--- START ---

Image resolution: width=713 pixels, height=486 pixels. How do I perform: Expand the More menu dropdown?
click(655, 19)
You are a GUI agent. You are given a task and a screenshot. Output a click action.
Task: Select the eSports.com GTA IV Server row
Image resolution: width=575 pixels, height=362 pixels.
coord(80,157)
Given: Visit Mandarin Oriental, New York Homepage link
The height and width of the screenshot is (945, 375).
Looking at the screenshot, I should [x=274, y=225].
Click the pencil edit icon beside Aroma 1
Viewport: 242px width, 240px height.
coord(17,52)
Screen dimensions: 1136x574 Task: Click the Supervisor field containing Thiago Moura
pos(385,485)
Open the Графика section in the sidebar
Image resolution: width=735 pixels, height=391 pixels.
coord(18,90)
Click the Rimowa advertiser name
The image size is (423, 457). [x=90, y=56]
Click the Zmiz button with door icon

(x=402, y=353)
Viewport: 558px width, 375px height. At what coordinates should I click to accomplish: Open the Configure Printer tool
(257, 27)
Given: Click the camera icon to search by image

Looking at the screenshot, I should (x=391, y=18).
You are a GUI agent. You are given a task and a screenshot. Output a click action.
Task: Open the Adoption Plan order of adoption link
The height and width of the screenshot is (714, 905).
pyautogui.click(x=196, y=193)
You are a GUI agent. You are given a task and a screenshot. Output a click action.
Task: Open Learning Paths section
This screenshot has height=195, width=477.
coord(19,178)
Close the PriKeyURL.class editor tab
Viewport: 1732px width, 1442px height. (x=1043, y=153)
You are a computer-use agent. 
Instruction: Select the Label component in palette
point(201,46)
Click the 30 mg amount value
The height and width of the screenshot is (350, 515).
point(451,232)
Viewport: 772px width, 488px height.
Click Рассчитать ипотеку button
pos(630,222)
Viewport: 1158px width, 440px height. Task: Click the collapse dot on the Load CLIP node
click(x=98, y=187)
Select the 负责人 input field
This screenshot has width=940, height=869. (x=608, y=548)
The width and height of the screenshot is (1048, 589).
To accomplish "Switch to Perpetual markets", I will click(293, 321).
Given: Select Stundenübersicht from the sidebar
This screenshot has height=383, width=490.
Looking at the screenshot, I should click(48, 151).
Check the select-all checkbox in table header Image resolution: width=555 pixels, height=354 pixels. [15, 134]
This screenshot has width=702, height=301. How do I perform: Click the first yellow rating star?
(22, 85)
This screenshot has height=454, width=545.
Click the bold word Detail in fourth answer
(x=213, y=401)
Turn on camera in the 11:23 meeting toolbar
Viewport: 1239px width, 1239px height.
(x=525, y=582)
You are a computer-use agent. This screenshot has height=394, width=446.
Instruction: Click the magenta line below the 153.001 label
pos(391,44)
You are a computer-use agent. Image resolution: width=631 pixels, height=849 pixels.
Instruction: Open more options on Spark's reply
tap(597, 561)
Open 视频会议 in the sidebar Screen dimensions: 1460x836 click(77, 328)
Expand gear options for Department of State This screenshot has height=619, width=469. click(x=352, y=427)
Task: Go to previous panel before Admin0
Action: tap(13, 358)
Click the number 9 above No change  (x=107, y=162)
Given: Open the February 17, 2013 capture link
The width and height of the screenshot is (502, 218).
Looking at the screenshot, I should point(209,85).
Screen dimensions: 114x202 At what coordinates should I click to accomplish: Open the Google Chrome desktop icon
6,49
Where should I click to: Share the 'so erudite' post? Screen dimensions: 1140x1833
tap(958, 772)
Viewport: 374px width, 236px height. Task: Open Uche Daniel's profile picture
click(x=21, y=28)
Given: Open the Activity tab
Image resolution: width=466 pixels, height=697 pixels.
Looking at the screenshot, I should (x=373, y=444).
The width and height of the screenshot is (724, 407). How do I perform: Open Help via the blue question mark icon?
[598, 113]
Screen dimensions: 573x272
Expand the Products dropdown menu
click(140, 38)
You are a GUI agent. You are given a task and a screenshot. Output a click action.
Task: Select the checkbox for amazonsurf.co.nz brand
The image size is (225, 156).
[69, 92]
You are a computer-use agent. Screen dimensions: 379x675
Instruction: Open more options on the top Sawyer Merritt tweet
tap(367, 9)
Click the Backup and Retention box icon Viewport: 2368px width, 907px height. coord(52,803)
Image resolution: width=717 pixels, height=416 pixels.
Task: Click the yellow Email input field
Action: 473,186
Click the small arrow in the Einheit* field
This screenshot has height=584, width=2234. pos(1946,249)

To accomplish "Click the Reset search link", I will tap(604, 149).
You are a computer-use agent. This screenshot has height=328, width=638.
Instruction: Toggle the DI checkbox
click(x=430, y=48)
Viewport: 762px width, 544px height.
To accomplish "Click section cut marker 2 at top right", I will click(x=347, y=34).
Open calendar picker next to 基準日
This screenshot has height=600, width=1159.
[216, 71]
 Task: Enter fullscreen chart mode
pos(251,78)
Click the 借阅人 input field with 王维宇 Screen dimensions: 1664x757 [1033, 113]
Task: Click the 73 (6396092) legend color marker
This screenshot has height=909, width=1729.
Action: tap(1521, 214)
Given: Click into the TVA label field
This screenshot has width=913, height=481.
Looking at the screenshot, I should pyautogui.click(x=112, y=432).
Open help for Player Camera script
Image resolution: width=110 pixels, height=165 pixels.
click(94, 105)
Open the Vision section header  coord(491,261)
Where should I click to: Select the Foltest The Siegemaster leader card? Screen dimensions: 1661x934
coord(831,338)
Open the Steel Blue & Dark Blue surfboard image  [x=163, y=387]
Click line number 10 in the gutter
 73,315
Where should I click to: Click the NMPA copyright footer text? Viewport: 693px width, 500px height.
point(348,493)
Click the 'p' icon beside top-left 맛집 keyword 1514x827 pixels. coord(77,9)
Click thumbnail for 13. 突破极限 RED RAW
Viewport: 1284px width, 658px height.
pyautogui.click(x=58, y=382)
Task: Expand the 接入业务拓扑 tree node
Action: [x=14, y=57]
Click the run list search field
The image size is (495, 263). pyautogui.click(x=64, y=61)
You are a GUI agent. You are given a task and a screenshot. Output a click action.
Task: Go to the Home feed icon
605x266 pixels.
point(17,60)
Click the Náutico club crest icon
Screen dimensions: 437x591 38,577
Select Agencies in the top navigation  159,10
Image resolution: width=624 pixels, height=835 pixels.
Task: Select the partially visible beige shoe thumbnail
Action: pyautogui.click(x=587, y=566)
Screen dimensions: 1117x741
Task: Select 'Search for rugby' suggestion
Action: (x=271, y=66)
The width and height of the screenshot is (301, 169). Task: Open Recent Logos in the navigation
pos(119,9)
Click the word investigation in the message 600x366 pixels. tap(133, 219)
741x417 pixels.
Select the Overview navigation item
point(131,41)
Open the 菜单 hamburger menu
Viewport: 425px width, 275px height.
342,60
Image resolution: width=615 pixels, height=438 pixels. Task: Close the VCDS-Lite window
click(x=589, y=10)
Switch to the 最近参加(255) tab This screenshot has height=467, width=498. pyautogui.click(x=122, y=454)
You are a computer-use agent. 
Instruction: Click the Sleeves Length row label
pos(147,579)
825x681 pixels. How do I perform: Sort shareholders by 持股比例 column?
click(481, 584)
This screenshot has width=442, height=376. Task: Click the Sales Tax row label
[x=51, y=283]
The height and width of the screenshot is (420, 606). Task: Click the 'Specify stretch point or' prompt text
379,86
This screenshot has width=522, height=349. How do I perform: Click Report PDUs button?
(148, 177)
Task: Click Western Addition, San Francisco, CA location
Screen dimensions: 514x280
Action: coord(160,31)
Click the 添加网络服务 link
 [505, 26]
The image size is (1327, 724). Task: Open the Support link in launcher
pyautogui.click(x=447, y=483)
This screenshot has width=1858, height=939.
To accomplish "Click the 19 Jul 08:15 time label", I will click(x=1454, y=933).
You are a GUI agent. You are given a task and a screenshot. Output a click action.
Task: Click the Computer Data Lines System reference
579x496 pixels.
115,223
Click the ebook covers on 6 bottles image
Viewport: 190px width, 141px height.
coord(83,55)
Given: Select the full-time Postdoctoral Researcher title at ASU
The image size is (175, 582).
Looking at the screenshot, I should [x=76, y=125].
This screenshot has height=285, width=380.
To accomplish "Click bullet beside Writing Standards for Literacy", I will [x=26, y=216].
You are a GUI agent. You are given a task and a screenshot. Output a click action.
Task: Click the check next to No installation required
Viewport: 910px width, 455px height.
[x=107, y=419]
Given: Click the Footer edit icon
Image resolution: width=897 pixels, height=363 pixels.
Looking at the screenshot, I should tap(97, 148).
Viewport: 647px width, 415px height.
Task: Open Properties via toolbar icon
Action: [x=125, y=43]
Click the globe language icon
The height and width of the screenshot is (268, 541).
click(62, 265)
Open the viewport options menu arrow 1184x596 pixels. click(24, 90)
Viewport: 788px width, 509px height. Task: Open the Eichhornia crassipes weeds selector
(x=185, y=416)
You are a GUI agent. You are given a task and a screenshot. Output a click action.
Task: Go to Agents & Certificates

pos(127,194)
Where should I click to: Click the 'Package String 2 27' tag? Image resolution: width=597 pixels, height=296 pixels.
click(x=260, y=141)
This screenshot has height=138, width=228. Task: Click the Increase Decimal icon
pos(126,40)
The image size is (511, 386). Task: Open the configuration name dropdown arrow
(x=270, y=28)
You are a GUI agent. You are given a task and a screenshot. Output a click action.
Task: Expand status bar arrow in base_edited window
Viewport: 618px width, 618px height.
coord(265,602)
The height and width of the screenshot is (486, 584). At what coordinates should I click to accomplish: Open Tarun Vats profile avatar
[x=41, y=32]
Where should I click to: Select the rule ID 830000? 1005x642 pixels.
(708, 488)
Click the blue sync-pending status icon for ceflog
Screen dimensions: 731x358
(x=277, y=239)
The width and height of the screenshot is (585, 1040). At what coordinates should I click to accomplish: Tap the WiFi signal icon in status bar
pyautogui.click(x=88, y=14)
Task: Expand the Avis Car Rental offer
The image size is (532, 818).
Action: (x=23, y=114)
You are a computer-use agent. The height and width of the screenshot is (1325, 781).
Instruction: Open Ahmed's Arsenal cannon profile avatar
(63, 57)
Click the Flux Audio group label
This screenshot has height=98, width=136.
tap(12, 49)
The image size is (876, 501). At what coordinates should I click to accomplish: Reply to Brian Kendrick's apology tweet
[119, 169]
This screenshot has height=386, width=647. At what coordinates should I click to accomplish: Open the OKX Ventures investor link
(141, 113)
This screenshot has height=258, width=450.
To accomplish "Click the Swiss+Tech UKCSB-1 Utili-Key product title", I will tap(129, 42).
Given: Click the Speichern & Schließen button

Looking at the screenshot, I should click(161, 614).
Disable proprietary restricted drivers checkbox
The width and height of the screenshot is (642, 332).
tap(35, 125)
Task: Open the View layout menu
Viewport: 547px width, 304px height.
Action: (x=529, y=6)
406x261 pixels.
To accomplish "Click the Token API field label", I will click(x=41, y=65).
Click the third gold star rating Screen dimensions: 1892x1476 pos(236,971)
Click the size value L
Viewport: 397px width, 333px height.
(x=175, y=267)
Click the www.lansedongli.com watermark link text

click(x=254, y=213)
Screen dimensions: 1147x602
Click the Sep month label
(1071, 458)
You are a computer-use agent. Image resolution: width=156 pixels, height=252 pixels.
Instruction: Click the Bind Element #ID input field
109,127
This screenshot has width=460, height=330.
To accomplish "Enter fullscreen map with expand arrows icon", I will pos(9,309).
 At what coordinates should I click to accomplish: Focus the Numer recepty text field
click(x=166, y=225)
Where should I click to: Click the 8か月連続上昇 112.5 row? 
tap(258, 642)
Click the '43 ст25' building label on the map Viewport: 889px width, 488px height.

--- END ---

WHAT YOU NEED TO DO » Would you please copy, word for word, everything above from the line containing "Task: Click Western" down to the line containing "Task: Click the check", those two lines included?

RESPONSE TO THIS TASK »
Task: Click Western Addition, San Francisco, CA location
Screen dimensions: 514x280
Action: coord(160,31)
Click the 添加网络服务 link
 [505, 26]
The image size is (1327, 724). Task: Open the Support link in launcher
pyautogui.click(x=447, y=483)
This screenshot has width=1858, height=939.
To accomplish "Click the 19 Jul 08:15 time label", I will click(x=1454, y=933).
You are a GUI agent. You are given a task and a screenshot. Output a click action.
Task: Click the Computer Data Lines System reference
579x496 pixels.
115,223
Click the ebook covers on 6 bottles image
Viewport: 190px width, 141px height.
coord(83,55)
Given: Select the full-time Postdoctoral Researcher title at ASU
The image size is (175, 582).
Looking at the screenshot, I should [x=76, y=125].
This screenshot has height=285, width=380.
To accomplish "Click bullet beside Writing Standards for Literacy", I will [x=26, y=216].
You are a GUI agent. You are given a task and a screenshot. Output a click action.
Task: Click the check next to No installation required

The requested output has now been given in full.